• _TEXTO DA PÁGINA_:
+ + + +

Procedimentos para a solução:
Alteração do PFN para incorporar o referido cronograma para a parte portuguesa, coordenando com Espanha  (eventualmente com o Comisionado do corredor atlântico através duma estrutura semelhante tendo como observadores a IP, a CP, a APEF, o AVEP, o RFC4 e com divulgação periódica do avanço dos trabalhos), França e DG MOVE/coordenação do corredor atlântico. Definição nos prazos comunitários de 2030, 2040 e 2050 e após as fases de implementação do corredor atlântico de passageiros e de mercadorias que se pretende atingir em todos os países do corredor. Distribuir os investimentos e os cofinanciamentos comunitários ao longo dos anos de modo  não beliscar as normas da percentagem da despesa pública relativamente ao PIB.

+ + + +

• _DADOS FORNECIDOS_:
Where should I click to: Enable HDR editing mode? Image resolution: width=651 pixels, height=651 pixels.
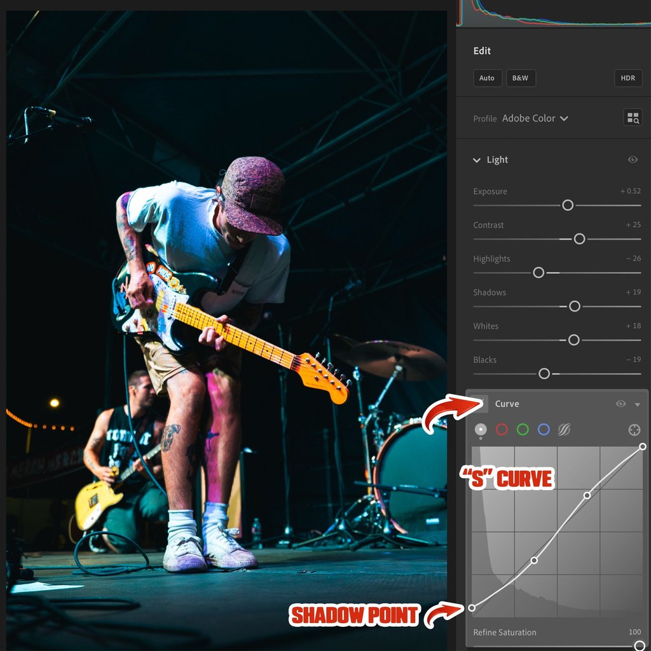pyautogui.click(x=627, y=78)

+ + + +

• _PEDIDO ESCRITO_:
Responda com base no texto da página:
(a) Que documento deve ser alterado para incluir o cronograma da parte portuguesa?
(b) Quais são os prazos comunitários indicados?
(c) Que normas a distribuição dos investimentos não deve beliscar?
A listagem não tem nada a ver com o texto da página.

• _TAREFA CONCLUÍDA_:
(a) O PFN.
(b) 2030, 2040 e 2050.
(c) As normas da percentagem da despesa pública relativamente ao PIB.